▶ [Aufgaben]:
1: Beantworte anhand des Interviews mit ATV-Chef Thomas Gruber:
(a) Wer ist in der Autorenzeile als Verfasser genannt?
(b) Welcher Vorwurf steht laut Einleitung im Mittelpunkt der Debatte um die Sendung?
(c) Wie viele Staffeln und wie viele Jahre läuft die Sendung laut der Frage von medianet bereits?
2: Bearbeite das Interview mit ATV-Chef Thomas Gruber: Schreibe den Abschnitt beginnend mit „Redaktion 28.03.2025“ und endend mit „erst jetzt losgeht?“ noch einmal und setze dabei „Datingformat“ an die Stelle von „Kuppelformat“.
3: Führe das Interview mit ATV-Chef Thomas Gruber über „Das Geschäft mit der Liebe“ im Anschluss an die letzte Frage weiter.

▶ [Textauszug]:
========================================================================

Redaktion 28.03.2025

„Da ist uns ein Fehler passiert”

ATV-Chef Thomas Gruber über „Das Geschäft mit der Liebe”. Seine Nachricht an die Kritiker: Die Botschaft ist angekommen.

••• Von Dinko Fejzuli

Reality-Formate haben ihre Fanbase, aber auch ihre Kritiker. Aktuell steht vor allem das ATV-Kuppelformat „Das Geschäft mit der Liebe” bis hin zum Vizekanzler im Fokus. Es geht vor allem um den Vorwurf des Sexismus, der in der Sendung geduldet würde. medianet sprach mit ATV Geschäftsführer Thomas Gruber.

medianet: Herr Gruber, Ihr Realityformat „Das Geschäft mit der Liebe” steckt aktuell mitten in einer Sexismus-Debatte. Die Sendung läuft seit elf Staffeln in 15 Jahren: Angesicht des seit Jahren bekannten Inhalts: Überrascht, dass die Aufregung erst jetzt losgeht?

========================================================================

▶ [Angezeigte Daten]:
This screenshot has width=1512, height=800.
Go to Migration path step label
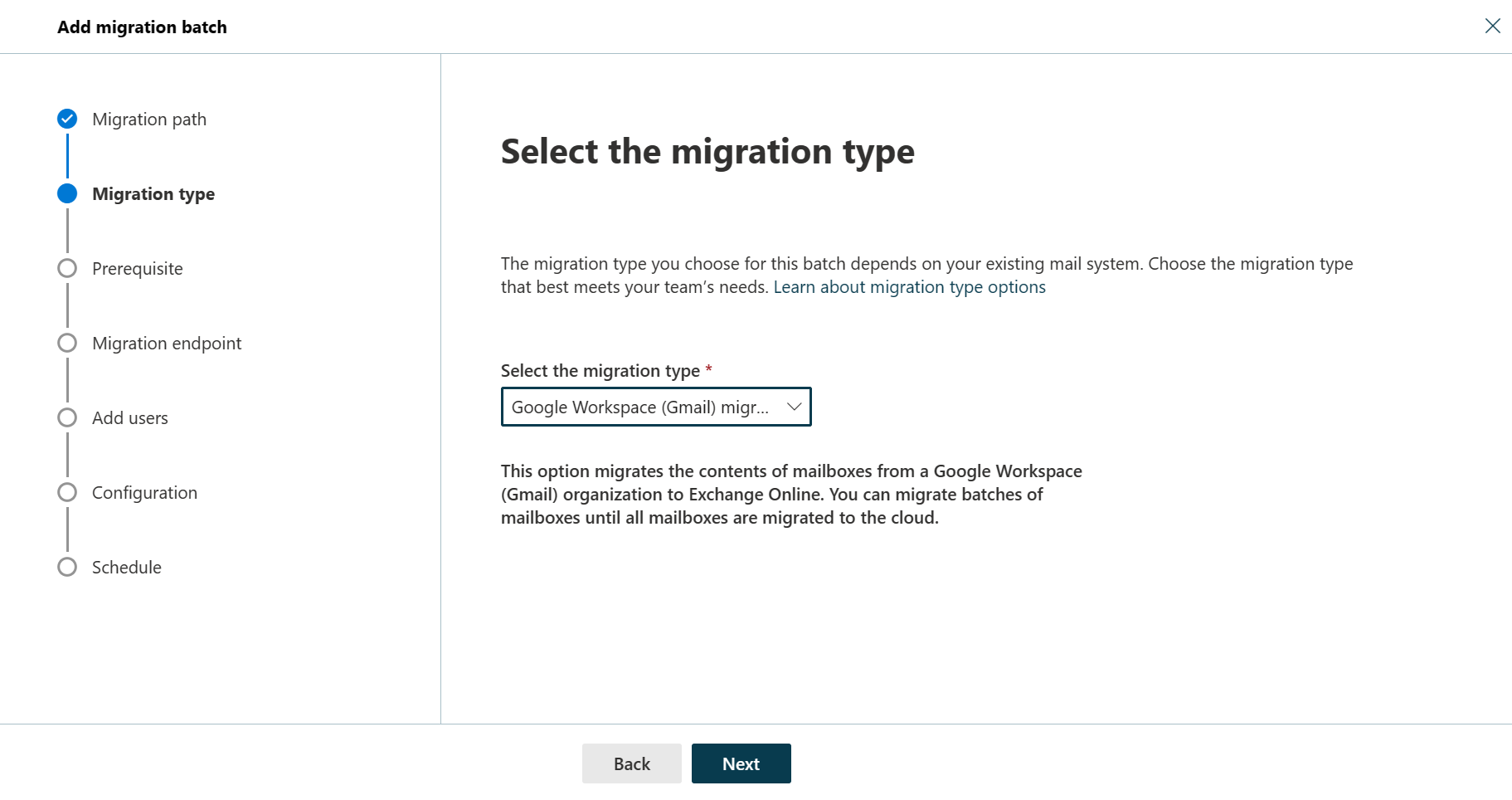click(149, 120)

========================================================================

▶ [Lösungen]:
1:
(a) Dinko Fejzuli
(b) Der Vorwurf des Sexismus, der in der Sendung geduldet würde
(c) Elf Staffeln in 15 Jahren

2:
Redaktion 28.03.2025

„Da ist uns ein Fehler passiert”

ATV-Chef Thomas Gruber über „Das Geschäft mit der Liebe”. Seine Nachricht an die Kritiker: Die Botschaft ist angekommen.

••• Von Dinko Fejzuli

Reality-Formate haben ihre Fanbase, aber auch ihre Kritiker. Aktuell steht vor allem das ATV-Datingformat „Das Geschäft mit der Liebe” bis hin zum Vizekanzler im Fokus. Es geht vor allem um den Vorwurf des Sexismus, der in der Sendung geduldet würde. medianet sprach mit ATV Geschäftsführer Thomas Gruber.

medianet: Herr Gruber, Ihr Realityformat „Das Geschäft mit der Liebe” steckt aktuell mitten in einer Sexismus-Debatte. Die Sendung läuft seit elf Staffeln in 15 Jahren: Angesicht des seit Jahren bekannten Inhalts: Überrascht, dass die Aufregung erst jetzt losgeht?

3:
Thomas Gruber: Allem voran ist klar zu sagen, wir lehnen sexistische und rassistische Inhalte, Frauenfeindlichkeit und Gewalt strikt ab. Auch bei Reality haben diese Bestandteile nichts zu suchen. Uns ist wichtig, dass das Format in seiner Gesamtbotschaft betrachtet und der Kern der Sendung beleuchtet wird. Einzelne Social-Media-Ausschnitte spiegeln diesen Kern nicht wider und waren teilweise ein Fehler.

medianet:
Und der wäre?
Gruber: Der Kern des Formats ist das permanente Scheitern von Männern in ihrer Liebessuche, die sich durch Klischees und von Selbstüberschätzung geprägte Vorstellungen und Handlungen bloßstellen und letztendlich von starken Frauen bloßgestellt werden.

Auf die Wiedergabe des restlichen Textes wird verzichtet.